Saved data entries:
::::

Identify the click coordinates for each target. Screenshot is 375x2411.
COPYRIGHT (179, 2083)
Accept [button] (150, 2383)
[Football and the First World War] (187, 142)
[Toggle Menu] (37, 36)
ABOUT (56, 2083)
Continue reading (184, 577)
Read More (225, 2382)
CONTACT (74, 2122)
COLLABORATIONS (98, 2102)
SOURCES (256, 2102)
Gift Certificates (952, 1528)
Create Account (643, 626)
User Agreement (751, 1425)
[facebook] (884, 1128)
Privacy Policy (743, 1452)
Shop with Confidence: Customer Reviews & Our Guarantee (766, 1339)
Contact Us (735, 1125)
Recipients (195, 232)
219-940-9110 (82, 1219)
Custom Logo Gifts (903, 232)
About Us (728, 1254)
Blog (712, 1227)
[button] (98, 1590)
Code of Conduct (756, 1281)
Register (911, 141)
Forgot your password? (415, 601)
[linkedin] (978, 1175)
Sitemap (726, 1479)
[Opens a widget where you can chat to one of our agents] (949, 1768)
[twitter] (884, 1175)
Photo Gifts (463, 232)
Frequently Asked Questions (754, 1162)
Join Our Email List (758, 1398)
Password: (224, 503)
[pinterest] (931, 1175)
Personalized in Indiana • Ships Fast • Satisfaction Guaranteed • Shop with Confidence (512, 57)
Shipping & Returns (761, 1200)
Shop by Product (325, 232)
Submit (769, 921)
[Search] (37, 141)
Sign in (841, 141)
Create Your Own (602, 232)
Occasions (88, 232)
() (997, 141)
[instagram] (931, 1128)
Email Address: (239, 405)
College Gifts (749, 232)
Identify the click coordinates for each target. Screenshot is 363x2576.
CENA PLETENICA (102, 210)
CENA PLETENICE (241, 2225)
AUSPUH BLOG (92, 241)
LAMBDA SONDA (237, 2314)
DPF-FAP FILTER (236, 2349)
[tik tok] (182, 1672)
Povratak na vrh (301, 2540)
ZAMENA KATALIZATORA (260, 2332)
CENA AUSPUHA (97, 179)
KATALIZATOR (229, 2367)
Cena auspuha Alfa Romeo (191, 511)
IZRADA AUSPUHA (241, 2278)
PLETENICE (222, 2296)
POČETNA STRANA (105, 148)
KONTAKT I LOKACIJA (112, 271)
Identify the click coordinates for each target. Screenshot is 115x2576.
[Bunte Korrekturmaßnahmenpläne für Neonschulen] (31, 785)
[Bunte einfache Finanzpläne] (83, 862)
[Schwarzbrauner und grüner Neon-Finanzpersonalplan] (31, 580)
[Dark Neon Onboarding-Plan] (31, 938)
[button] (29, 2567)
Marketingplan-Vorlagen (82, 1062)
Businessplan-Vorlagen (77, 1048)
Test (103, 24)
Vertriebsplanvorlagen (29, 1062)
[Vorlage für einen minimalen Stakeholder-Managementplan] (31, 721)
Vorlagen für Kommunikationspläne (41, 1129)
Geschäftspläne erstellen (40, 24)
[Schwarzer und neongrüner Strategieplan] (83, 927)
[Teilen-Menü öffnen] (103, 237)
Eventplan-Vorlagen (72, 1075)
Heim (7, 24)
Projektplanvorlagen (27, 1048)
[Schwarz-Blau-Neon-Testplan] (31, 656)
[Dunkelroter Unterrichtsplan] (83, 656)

::::

# EXERCISE DIRECTIONS
Extract exactly the leading lines of the data, stopping at and including the line with "Continue reading (184, 577)".

# FINISHED EXERCISE
Identify the click coordinates for each target. Screenshot is 375x2411.
COPYRIGHT (179, 2083)
Accept [button] (150, 2383)
[Football and the First World War] (187, 142)
[Toggle Menu] (37, 36)
ABOUT (56, 2083)
Continue reading (184, 577)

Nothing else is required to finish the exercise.